The CAPS Doctoral Internship in Health Service Psychology is a full-time, 12-month internship based on the practitioner-scholar model. The training program provides a supportive learning environment that fosters the development of multicultural competence and a grounding in ethical principles. The foundation of the training model is based on a program of supervised, sequential, and experiential psychological practices while respecting and encouraging self-care and self-awareness. Each intern is expected to develop strong clinical skills with clients from diverse cultural backgrounds and gain a secure sense-of-self as a competent and ethical psychology professional who can practice in a variety of settings. The internship also provides an opportunity to interact with mental health practitioners from a number of disciplines (psychology, social work, counseling, and psychiatry) within a fast-paced center at a large public university.
Diversity: A major element of the CAPS training philosophy is the belief in the essential goodness of human diversity. Many of our students are from underserved populations, and CAPS staff are dedicated to helping these students be successful in their personal and professional/academic lives. We foster this goal through by using a contextual and multicultural clinical and prevention framework. Interns and staff are encouraged to examine their personal and professional awareness of the rich multicultural diversity among themselves as well as the clients they serve.
Mentorship: Another aspect of our training model is mentorship. CAPS recognizes that trainees are future colleagues that are transitioning from student to professional. As a center, our interns are integrated fully into our team and are given increasing levels of autonomy that consider developmental levels in addition to specific needs for professional growth. Interns have many formal and informal opportunities to interact with CAPS staff. We pride ourselves on our open door policy, encouraging psychology interns to interact with CAPS staff through mutually respectful relationships.

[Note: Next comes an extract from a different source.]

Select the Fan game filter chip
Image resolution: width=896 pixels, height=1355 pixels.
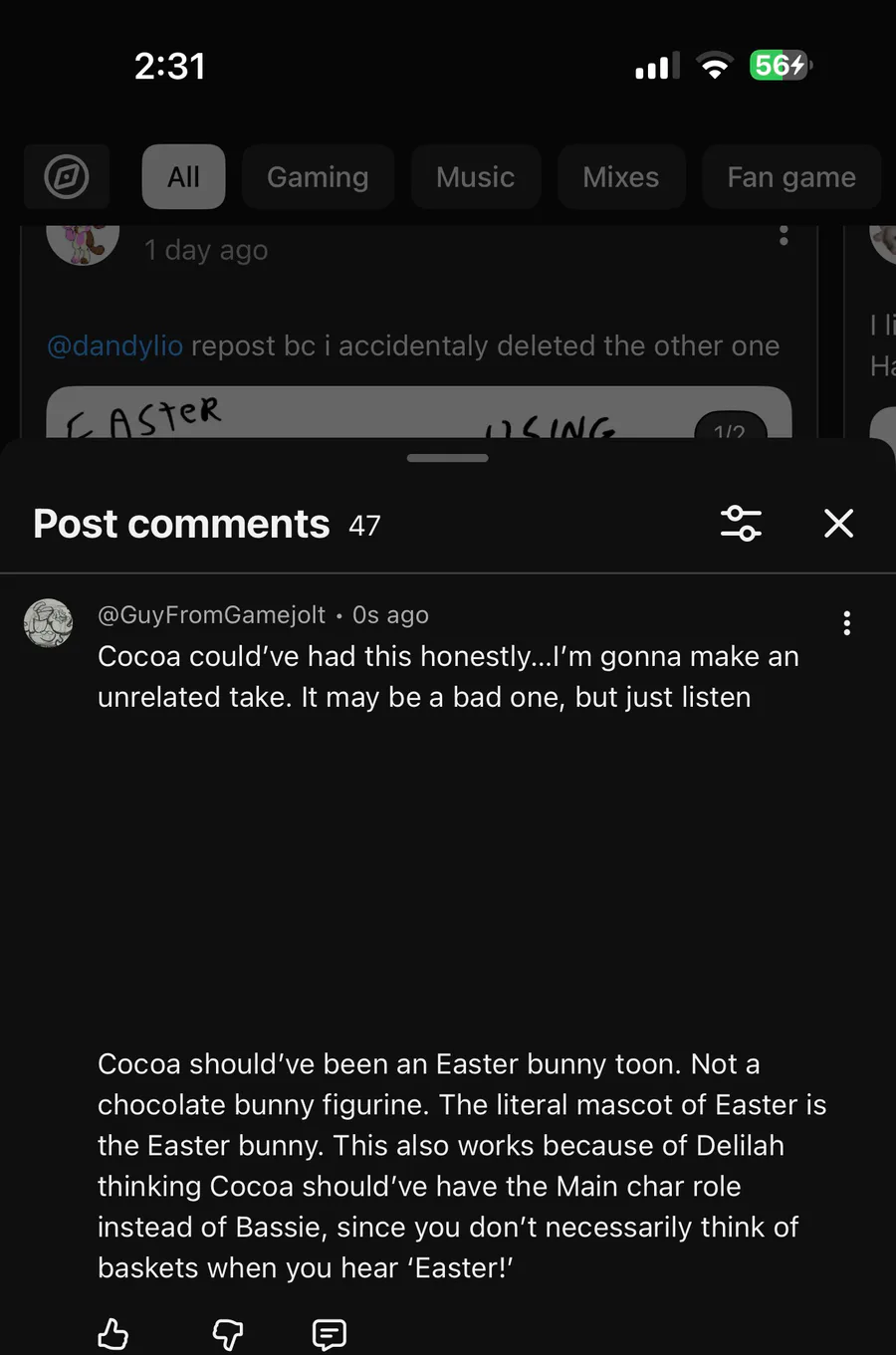coord(790,177)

Supportive Environment: Though the center is a fast-paced, we are a warm and cohesive group and hold a genuine respect for our trainees. Self-care and self-awareness are encouraged. The use of honest and sensitive informal and formal feedback is used to help psychology interns to reach their full potential. In turn, we utilize input from interns on a regular basis to make improvements and modifications to the program. Our respect and support for interns is reflected in various opportunities associated with the training year, such as the development of a concentration focus through a specialization area project.
Integration of scholarly knowledge and practice: Another cornerstone of the philosophical foundation of the psychology internship is a belief in the necessity of integrating theory, practice, and research in a supervised experience. Interns have the opportunity to stretch existing skills and develop new therapeutic intervention skills while providing clinical services to clients. Interns are also expected to integrate current research into their supervision of trainees, projects, outreach, and professional and case presentations.

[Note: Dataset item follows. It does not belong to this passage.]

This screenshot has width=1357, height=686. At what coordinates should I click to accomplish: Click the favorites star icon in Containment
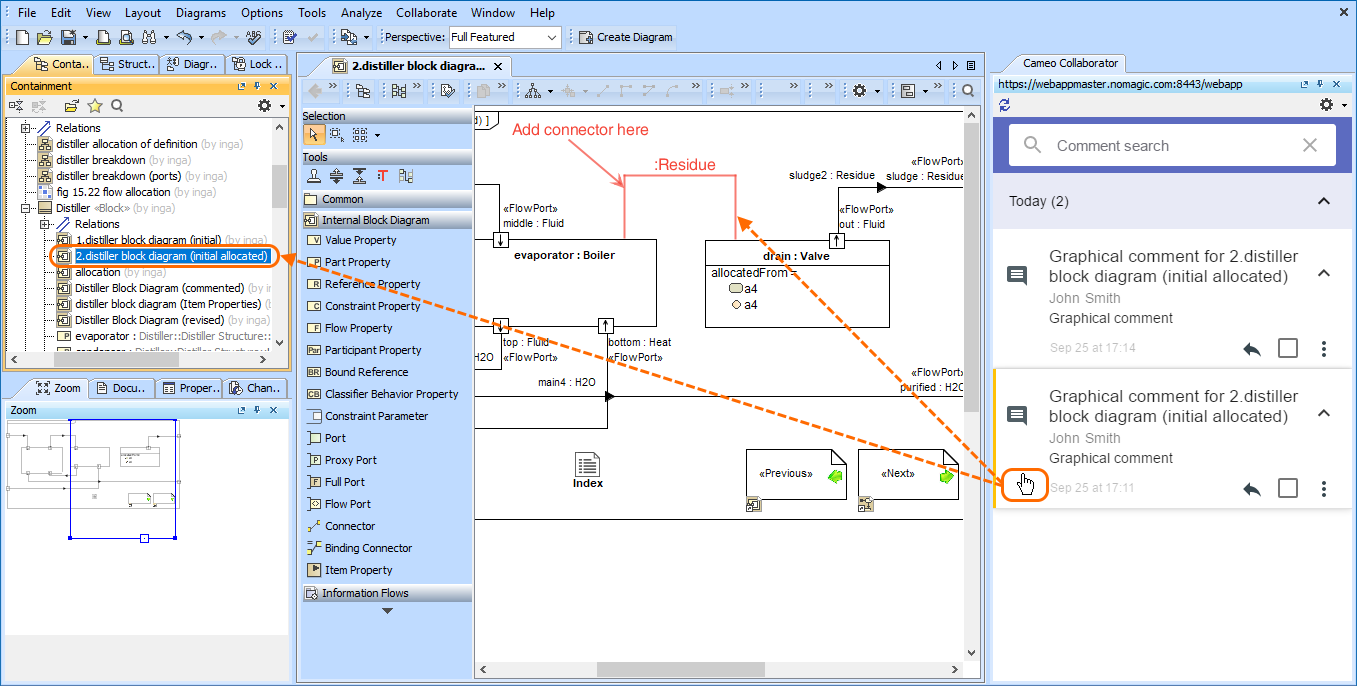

Statement on Service to a Diverse Public
As members of the Counseling and Psychological Services (CAPS) staff, we consistently strive to integrate our multicultural commitment into the everyday functioning and structure of our agency and training program. We have a great appreciation for the dignity and worth of each person we encounter. In our work, we acknowledge and celebrate the diversity of the students with whom we work. We also advocate a philosophy of acceptance, compassion, and support for those individuals whom we serve and provide an emotionally safe and respectful environment for all clients. Thus, we have adopted APA’s documents “Preparing Professional Psychologists to Serve a Diverse Public: A Core Requirement in Doctoral Education and Training” and “Professional Psychologist Competencies to Serve a Diverse Public“, which were developed by the Education Directorate of the American Psychological Association. The main goal of these documents is to assist training programs in addressing conflicts between trainees’ worldviews, beliefs, religious values and professional psychology’s commitment to offering culturally responsive psychological services to all members of the public, especially to those from traditionally marginalized groups. We take a developmental and supportive approach to the acquisition of this competency. While we respect the right of trainees to maintain their personal belief systems, we expect that trainees will work to develop competencies to work effectively and ethically with diverse populations regardless of their personal beliefs. If concerns arise, we will actively work with trainees to address them to ensure the culturally competent care of the diverse student population at this university.

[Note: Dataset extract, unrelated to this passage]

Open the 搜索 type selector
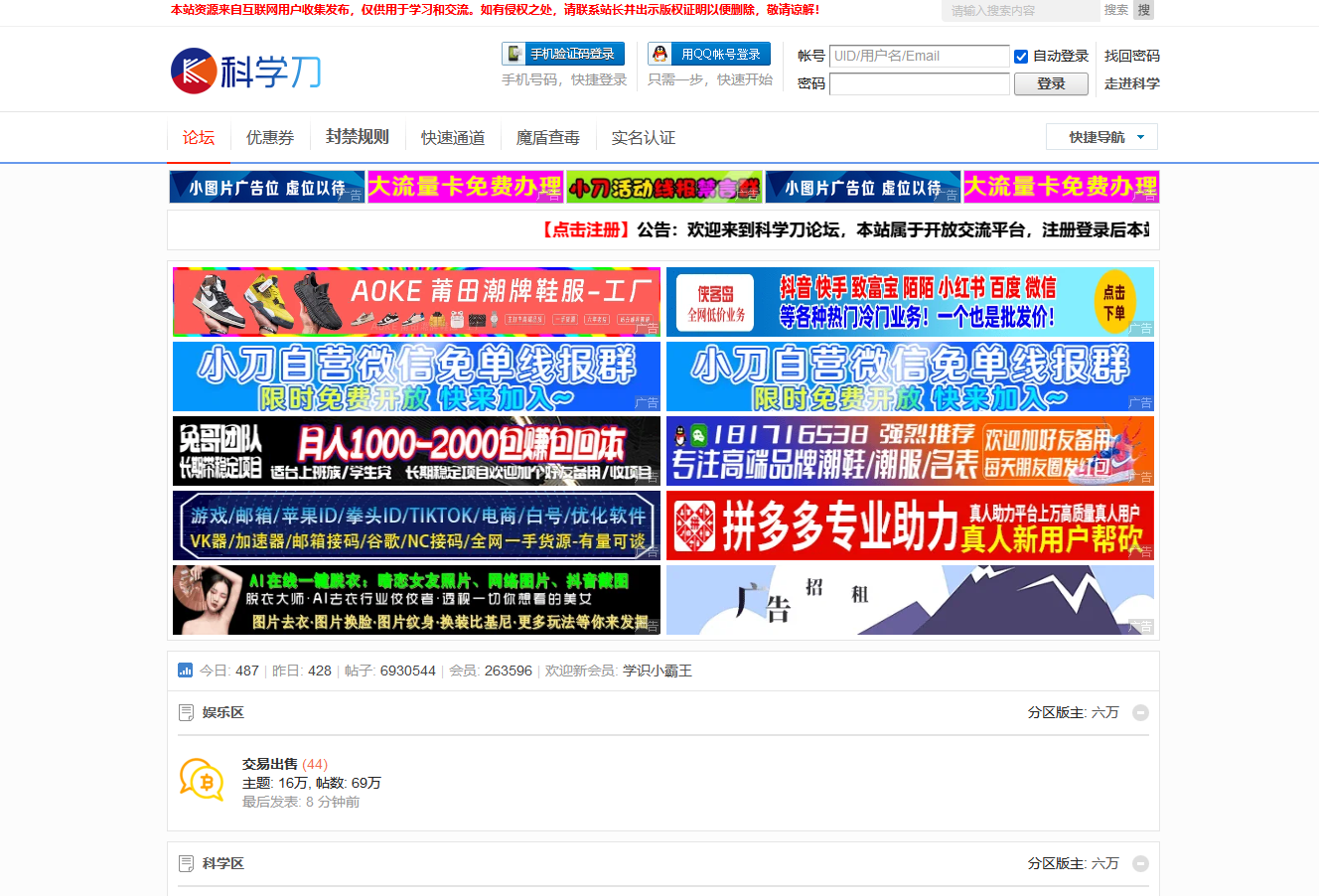This screenshot has width=1319, height=896. tap(1116, 10)
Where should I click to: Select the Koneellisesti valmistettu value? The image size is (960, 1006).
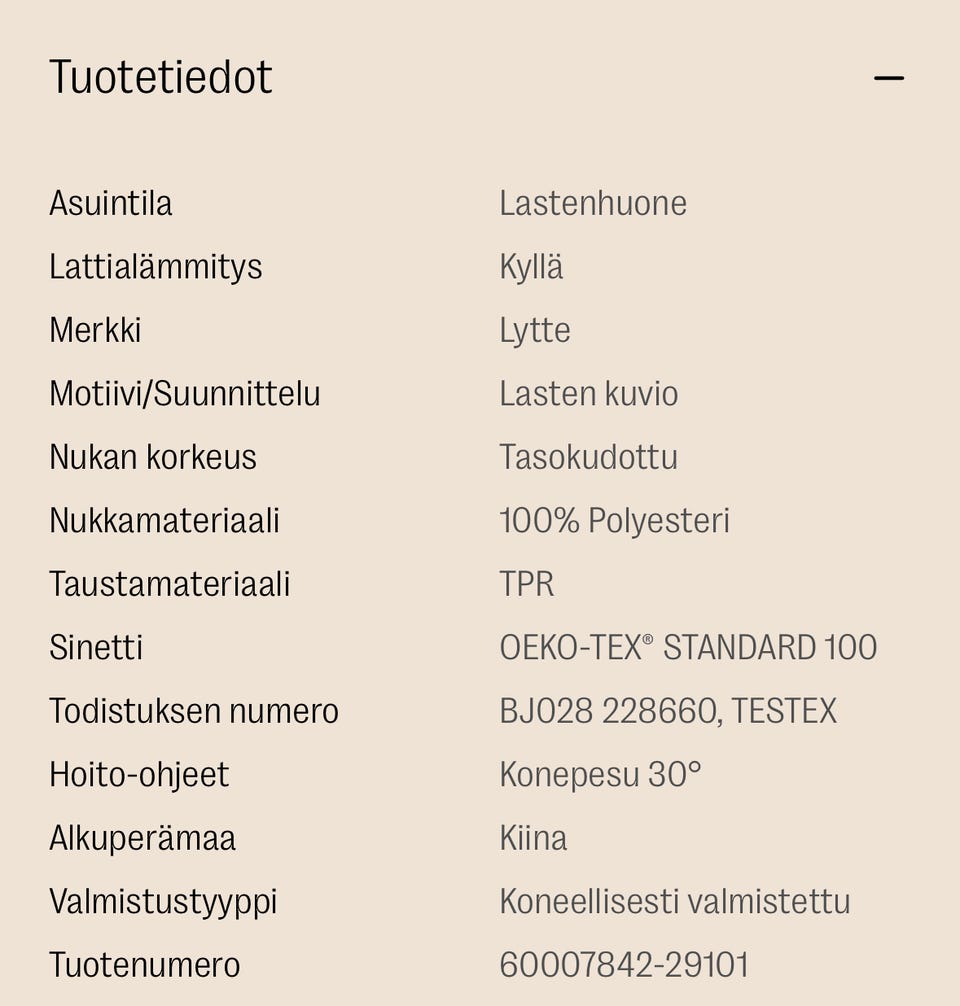click(x=673, y=901)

Statement on Trainee Self-Disclosure
Counseling and Psychological Services (CAPS) chooses to adhere to Standard 7.04 of the APA Ethical Principles of Psychologists and Code of Conduct (2002) by identifying our expectations of trainees with respect to self-disclosure of personal information during training. We do not require trainees to self-disclose specific personal information as a matter of course. However, our training model is one that values both personal and professional development. We believe that becoming a competent and ethical psychologist often involves exploration of those experiences that have shaped one’s worldview. In both individual and group supervision, counseling center staff seek to create a safe environment for trainees to engage willingly in the process of self-examination in the service of their training and in the service of their clients. This process may involve trainee self-disclosure of personal information as it relates to the trainee’s clinical work and/or professional development. Thus, trainees at the counseling center can expect to engage in some degree of self-exploration in the context of safe supervisory relationships as a means of furthering their professional development. As noted in the Ethical Principles, we may require self-disclosure of personal information if the information is necessary to evaluate or obtain assistance for students whose personal problems could reasonably be judged to be preventing them from performing their training- or professionally related activities in a competent manner or posing a threat to the students or others (APA, 2002).